En la política municipal son muchos los proyectos que inciden en la vida diaria de la gente. Pero son pocos los que suponen una transformación radical de una ciudad como la nuestra. Es el caso del proyecto del cubrimiento del metro a su paso por Rivas, que supondrá un antes y un después en nuestro municipio. Es un proyecto transformador y que trasciende incluso al gobierno que lo esté llevando a cabo, porque, una vez terminado, será un proyecto asumido como propio por toda la ciudadanía.
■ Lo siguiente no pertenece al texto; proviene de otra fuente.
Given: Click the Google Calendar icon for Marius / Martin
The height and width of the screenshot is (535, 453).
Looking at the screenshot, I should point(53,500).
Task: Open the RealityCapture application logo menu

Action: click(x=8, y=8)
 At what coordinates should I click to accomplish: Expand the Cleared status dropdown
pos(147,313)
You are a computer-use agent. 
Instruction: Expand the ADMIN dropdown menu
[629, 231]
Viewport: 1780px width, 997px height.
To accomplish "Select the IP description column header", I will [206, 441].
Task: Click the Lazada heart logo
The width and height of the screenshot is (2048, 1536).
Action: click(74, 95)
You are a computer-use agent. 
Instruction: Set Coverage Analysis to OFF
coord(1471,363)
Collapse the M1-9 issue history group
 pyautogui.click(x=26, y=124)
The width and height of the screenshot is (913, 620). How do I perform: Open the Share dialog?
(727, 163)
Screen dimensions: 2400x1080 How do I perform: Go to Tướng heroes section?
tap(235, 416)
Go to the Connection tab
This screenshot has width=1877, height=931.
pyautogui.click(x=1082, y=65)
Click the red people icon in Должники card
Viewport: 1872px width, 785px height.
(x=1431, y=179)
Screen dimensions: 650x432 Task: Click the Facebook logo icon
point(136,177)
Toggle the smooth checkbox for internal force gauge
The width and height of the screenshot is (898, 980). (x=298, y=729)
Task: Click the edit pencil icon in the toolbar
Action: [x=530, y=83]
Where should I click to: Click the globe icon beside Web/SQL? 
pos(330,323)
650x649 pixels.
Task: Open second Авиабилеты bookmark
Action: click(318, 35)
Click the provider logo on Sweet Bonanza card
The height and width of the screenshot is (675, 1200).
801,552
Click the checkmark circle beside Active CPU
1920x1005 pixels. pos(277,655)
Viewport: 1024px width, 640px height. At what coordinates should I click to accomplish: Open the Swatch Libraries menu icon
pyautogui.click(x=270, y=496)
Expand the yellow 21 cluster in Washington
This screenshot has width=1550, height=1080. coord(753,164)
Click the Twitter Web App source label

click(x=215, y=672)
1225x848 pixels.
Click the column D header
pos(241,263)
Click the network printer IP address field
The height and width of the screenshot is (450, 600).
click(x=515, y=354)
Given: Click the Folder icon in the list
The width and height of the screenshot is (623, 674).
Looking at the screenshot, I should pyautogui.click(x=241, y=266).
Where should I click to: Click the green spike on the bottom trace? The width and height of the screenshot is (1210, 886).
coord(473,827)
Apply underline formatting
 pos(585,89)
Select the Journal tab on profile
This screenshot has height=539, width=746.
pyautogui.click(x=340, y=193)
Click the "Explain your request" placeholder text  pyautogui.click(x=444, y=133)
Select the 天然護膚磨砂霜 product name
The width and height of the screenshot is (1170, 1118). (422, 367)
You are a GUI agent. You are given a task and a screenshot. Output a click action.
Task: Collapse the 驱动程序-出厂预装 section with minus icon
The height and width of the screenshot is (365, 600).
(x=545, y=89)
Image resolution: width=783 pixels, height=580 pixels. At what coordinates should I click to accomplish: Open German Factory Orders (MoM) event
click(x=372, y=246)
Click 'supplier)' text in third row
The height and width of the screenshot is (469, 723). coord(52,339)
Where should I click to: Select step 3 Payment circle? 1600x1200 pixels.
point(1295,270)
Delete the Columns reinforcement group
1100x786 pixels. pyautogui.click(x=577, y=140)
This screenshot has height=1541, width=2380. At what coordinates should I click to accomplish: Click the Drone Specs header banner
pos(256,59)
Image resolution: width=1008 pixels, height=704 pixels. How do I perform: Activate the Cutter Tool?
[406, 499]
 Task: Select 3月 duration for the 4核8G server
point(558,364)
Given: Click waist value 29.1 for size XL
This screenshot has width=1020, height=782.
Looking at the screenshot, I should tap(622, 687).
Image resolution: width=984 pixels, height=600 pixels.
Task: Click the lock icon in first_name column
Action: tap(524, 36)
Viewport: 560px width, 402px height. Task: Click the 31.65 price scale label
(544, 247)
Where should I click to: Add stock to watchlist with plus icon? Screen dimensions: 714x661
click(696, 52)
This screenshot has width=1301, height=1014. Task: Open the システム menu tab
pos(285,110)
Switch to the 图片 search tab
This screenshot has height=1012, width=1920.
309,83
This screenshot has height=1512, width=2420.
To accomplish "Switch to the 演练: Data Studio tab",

Bien es cierto que cuando hablamos de un proyecto de esta envergadura sobre los planos o los documentos económicos y técnicos, todo tiende a parecer una utopía. Algo que tardaremos mucho en ver, si es que lo vemos algún día, que dirán los más pesimistas. Pero la realidad es que ya se están dando los pasos necesarios y avanzando en los trámites pertinentes para llevarlo a cabo. Hay mucha gente trabajando detrás de lo que será un proyecto para coser la ciudad, eliminar la división que actualmente supone el metro a su paso por Rivas y generar así un espacio de oportunidad para la ciudadanía.
El objetivo es que lo que ahora es una gran cicatriz se convierta en unos años en un gran corredor verde de dos kilómetros y medio de longitud, pensado para recorrer la ciudad a pie o en bicicleta, con zonas estanciales y de recreo para la ciudadanía. Además, será un extraordinario conector entre el área industrial y la zona residencial, haciendo de la nuestra una ciudad más compacta y cohesionada, más verde y más confortable.
De momento, el Ayuntamiento de Rivas ya ha hecho los deberes. A finales de julio ya remitimos a la Comunidad de Madrid el proyecto de ejecución y construcción del cubrimiento, que incluye las soluciones técnicas para abordar una obra tan compleja como esta y un estudio sobre el impacto de las obras en el servicio, que tratará de ser mínimo, así como de las alternativas de movilidad pensadas para suplir al metro cuando sea necesaria la interrupción del mismo.
Y en el ámbito de los deberes hechos, algo fundamental: la financiación. El Ayuntamiento de Rivas cuenta ya con una línea de crédito en el Banco de Desarrollo del Consejo de Europa y aprobó, antes del verano, una modificación presupuestaria que permitirá el inicio de las obras en el tramo comprendido entre el Parque Lineal y el polideportivo Cerro del Telégrafo.
Aunque no por ello vamos a dejar de reclamar la implicación de otras administraciones, como la regional o la estatal, en un proyecto que transformará Rivas para siempre. El esfuerzo merece la pena.